_WORK REQUIRED_. Write the listing out again word for word, skipping each picture.

***** RECORDS PROVIDED

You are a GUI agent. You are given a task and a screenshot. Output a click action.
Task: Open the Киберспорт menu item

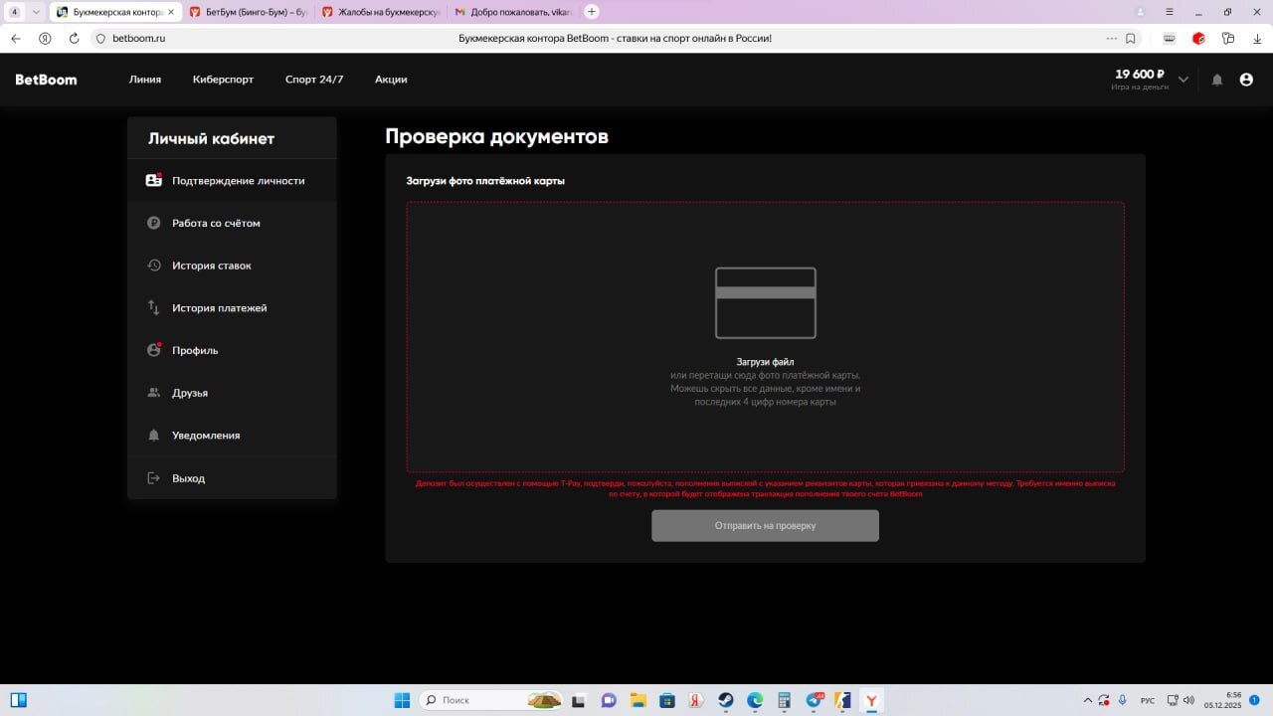click(x=223, y=80)
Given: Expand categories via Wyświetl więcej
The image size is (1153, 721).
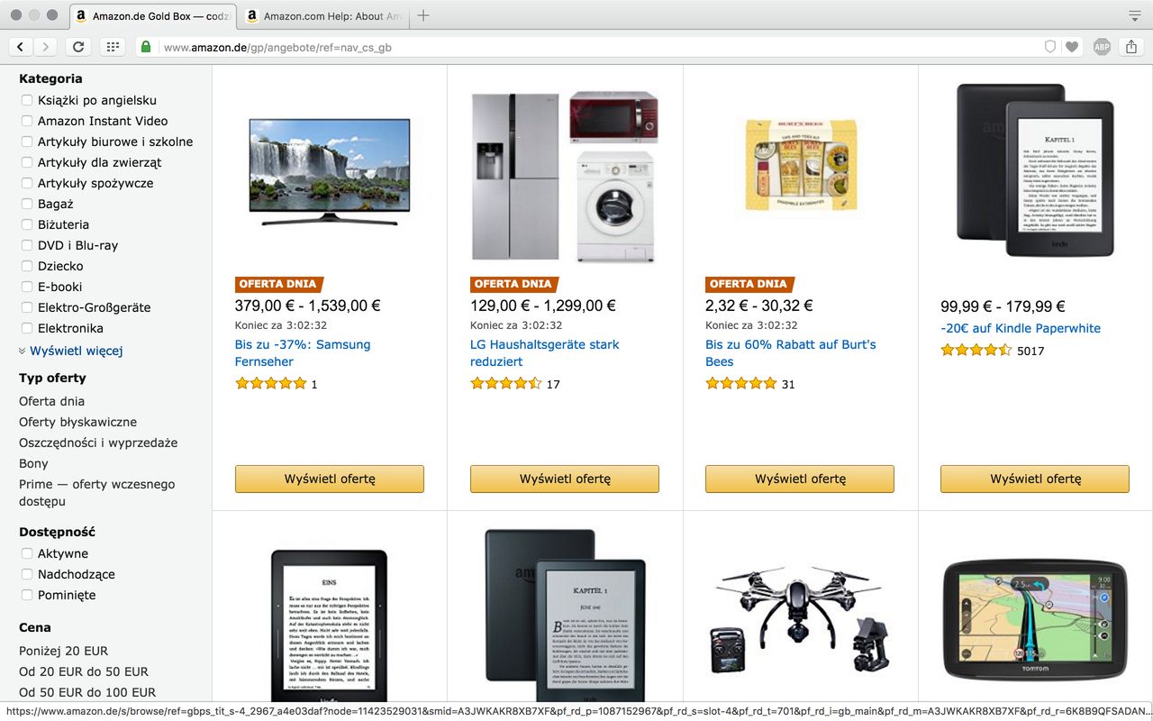Looking at the screenshot, I should [x=76, y=351].
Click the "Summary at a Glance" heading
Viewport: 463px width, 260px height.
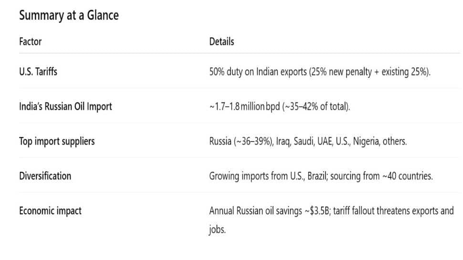click(69, 15)
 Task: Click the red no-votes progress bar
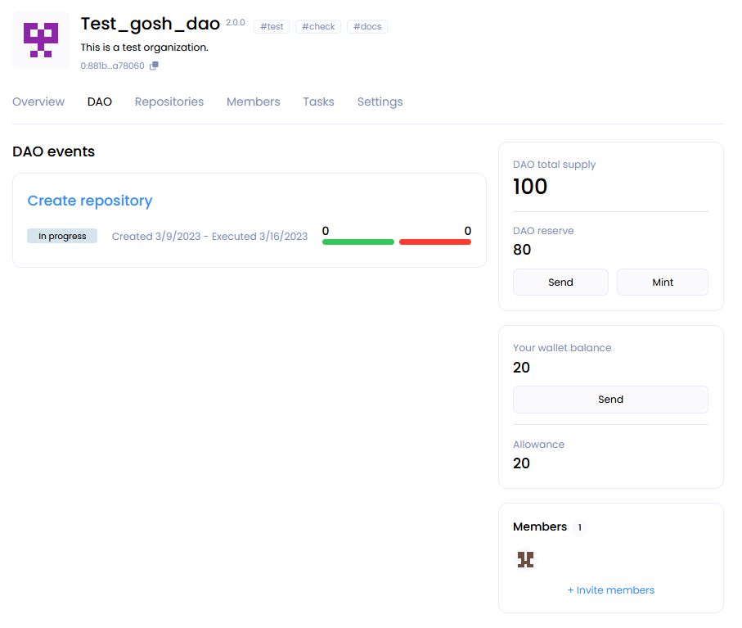434,242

**********

_YOUR SOLUTION_.
You are a GUI agent. You are given a task and a screenshot. Output a click action.
Task: Open the Киберспорт menu item

click(x=223, y=80)
Given: Expand categories via Wyświetl więcej
The image size is (1153, 721).
Looking at the screenshot, I should [x=76, y=351].
Click the "Summary at a Glance" heading
Viewport: 463px width, 260px height.
click(69, 15)
 Task: Click the red no-votes progress bar
434,242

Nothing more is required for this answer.